パリ郊外のサン・ドニで私が見た、より興味深い店の一つ。 |
モーレンベーク、リンケビー、マルセイユのスラムが立ち入り禁止地帯であろうとなかろうと、その後、どの側面を強調することを選ぶかによる。普通の時間で普通の訪問者にとっての近づき易さ、あるいは、緊張の時における、政府役人にとっての接近し難さである。また、立ち入り禁止の段階変化もある。攻撃がより頻繁で暴力的な場所もあれば、あまりそうではない場所もある。この複合的な状況をどのように要約するにせよ-ひょっとしたら部分的な立ち入り禁止地帯ということなのか?-大いなる危険を体現するのだ。
2015年12月2日補遺:
(1)これは私の三回目の-そうであることを希望するが-立ち入り禁止地帯問題の最終査定である。最初は2006年だった。フランスの公式呼称Zones Urbaines Sensibles(ZUS)を「立ち入り禁止地帯」と私が訳した時である。二回目は、個人的な経験を基盤として、この用語を私が取り消した2015年1月だった。今ではここで、部分的には適用可能で、部分的にはそうではないと私は思う。宗教に関わりなく、主として国家代表にとって、それらは立ち入り禁止地帯なのである。

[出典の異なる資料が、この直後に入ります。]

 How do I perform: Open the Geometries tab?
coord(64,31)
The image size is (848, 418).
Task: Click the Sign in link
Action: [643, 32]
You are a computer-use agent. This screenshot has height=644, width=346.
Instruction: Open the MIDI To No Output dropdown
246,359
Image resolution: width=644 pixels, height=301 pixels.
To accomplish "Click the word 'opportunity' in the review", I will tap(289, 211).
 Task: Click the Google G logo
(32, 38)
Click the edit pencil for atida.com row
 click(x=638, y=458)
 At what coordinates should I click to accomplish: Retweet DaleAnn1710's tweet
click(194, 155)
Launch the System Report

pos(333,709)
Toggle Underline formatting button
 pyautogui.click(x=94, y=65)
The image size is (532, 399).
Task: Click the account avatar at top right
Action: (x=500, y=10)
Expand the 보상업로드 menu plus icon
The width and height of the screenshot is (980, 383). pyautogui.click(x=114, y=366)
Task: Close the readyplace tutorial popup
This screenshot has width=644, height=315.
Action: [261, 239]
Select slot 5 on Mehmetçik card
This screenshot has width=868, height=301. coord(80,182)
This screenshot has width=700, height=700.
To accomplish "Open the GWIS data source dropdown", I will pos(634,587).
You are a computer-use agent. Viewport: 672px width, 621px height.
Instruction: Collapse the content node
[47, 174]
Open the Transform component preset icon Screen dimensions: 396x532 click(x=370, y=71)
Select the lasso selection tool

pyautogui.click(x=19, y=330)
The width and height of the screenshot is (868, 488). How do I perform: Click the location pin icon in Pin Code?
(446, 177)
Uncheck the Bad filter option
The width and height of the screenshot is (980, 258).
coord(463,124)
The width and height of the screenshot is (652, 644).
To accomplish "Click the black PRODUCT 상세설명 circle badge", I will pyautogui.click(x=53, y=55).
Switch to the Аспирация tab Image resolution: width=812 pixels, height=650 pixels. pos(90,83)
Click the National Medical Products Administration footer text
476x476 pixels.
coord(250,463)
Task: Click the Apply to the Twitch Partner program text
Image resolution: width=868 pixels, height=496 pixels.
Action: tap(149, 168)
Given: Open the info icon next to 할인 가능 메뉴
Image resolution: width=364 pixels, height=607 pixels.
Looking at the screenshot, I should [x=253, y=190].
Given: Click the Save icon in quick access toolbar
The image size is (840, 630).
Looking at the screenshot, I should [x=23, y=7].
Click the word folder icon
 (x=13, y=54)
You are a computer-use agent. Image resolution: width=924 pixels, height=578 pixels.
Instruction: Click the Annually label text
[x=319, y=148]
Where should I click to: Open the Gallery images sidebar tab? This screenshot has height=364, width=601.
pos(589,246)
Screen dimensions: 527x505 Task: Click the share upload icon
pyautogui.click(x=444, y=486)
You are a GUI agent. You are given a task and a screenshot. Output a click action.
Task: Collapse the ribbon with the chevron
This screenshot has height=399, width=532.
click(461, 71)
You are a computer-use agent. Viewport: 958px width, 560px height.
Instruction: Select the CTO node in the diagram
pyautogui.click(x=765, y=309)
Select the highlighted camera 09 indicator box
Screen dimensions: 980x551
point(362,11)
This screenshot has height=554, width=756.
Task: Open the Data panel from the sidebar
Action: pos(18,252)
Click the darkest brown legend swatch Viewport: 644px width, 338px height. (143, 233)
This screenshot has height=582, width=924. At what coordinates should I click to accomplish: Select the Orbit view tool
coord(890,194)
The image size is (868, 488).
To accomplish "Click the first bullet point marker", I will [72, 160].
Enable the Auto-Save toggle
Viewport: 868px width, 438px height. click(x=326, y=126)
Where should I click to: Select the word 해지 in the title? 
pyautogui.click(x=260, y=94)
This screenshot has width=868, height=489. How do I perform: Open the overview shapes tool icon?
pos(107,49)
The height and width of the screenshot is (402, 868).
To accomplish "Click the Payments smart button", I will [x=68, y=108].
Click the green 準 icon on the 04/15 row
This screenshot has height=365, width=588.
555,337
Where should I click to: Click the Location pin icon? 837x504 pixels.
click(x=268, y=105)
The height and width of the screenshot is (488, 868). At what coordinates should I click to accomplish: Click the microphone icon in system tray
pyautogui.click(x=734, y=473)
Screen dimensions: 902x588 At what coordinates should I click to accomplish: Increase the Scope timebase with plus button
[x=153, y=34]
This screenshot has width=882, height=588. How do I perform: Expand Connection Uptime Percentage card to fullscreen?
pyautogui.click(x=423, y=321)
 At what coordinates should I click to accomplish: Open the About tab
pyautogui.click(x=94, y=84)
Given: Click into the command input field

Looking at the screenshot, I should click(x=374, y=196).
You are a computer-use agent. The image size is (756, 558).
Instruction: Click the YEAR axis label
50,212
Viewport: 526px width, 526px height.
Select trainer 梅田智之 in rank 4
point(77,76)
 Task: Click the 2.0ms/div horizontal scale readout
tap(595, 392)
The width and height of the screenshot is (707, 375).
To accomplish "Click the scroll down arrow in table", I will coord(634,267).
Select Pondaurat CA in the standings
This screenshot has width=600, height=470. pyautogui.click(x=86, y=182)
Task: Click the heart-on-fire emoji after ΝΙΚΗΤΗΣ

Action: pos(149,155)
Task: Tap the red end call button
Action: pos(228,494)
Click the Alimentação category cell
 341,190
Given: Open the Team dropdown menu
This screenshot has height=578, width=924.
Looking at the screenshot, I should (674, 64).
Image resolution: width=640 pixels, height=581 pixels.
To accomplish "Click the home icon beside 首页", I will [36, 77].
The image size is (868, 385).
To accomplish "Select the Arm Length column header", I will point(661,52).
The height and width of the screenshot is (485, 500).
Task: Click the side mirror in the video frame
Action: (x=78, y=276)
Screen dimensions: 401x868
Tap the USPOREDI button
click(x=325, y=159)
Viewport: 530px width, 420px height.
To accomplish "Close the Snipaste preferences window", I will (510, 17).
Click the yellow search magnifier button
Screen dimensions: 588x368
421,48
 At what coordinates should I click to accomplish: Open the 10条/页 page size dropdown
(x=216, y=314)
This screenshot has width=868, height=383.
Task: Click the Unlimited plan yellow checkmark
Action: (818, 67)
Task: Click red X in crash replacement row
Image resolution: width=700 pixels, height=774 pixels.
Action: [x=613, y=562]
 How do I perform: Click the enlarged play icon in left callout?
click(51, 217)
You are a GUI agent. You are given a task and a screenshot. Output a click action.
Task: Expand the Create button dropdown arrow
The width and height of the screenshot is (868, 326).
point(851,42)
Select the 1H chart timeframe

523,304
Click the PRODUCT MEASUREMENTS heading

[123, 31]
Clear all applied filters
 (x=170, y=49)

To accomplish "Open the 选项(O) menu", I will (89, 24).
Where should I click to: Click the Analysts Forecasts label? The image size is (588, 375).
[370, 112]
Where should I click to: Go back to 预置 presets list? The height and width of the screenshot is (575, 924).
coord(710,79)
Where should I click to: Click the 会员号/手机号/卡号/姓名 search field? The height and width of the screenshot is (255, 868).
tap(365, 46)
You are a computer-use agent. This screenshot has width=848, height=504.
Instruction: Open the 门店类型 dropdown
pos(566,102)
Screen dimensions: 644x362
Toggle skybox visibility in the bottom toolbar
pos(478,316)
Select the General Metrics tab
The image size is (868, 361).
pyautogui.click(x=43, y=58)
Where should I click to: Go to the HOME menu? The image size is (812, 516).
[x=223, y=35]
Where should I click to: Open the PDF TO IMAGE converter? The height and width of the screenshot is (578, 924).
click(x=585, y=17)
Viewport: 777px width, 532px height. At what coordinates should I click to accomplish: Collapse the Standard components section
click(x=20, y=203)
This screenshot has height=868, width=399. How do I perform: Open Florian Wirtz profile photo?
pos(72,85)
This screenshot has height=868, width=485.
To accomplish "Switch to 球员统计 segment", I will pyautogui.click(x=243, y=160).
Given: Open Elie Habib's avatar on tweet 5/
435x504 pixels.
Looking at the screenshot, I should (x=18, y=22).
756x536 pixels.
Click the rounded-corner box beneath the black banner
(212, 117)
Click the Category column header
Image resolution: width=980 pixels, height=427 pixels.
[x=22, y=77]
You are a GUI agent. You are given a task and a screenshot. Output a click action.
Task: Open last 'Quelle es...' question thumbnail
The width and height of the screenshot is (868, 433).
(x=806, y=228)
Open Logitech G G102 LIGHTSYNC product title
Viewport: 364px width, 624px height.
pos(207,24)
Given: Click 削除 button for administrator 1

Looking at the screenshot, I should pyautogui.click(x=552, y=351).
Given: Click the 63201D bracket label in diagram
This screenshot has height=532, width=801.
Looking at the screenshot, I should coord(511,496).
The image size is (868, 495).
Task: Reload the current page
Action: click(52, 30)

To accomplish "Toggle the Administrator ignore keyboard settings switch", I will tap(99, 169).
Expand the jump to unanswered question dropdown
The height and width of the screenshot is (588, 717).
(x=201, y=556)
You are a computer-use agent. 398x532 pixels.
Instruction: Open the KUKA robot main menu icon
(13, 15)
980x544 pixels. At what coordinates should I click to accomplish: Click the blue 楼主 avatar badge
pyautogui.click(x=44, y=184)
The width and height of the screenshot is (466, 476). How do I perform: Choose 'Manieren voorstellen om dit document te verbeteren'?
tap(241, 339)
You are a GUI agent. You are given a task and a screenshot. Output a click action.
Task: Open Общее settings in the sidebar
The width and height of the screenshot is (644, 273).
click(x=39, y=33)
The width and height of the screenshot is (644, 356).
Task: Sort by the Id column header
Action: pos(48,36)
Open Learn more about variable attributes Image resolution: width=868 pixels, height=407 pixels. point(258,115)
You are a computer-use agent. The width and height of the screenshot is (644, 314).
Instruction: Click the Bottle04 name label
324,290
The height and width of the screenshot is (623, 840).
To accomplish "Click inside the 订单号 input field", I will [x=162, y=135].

(2)私が訪問してきた西洋諸国における28箇所の専らムスリム大多数派地域
- 欧州外の6地域:ミシガン州のディアボーンとハムトラムク、カリフォルニア州のローダイ、ニューヨーク州のクィーンズ、カナダのミシサガ、オーストラリアのレイクンバ。
- フランス外の欧州の7地域:アントワープ、アテネ、ベルリン、ブリュッセル、コペンハーゲン、マルメ、ストックホルム。
- パリ外のフランスの7地域:ベジェのZUS、リュネル、マルセイユ、モンペリエ、ニース、ペルピニャン、トゥーロン。
- パリ地域の8地区:バルベス・ロシュシュアール、ベルヴィル、クリシー・ス・ボワ、クリニャンクール、ジュヌヴィリエ、サルセル、セーヌ・サン・ドニ、ヴァル・ドワーズ。
(3) 非公式の用語「立ち入り禁止地帯」(no-go zone,no-go area)の何冊かの辞書定義を、以下に列挙する。
- アメリカン・ヘリテージ:「入ることが禁止され、制限され、あるいは危険だという評判の地域」。
- ケンブリッジ:「特に町で、通常、武器を持つ人々の集団が、警察や軍隊や他の人々が入ることを妨げるので、行くことが非常に危険な場である地域」。
- コリンズ:「通常は準軍事的な組織によってバリケードを築かれ、警察や軍隊等のみが、軍勢によって内部に入れる町中の地区」。
- マクミラン:「高レベルの犯罪と暴力があるので、安全であるとは考えられない町中の地域」。
- ミリアム=ウエブスター:「入ることが禁止されているか危険である地域」。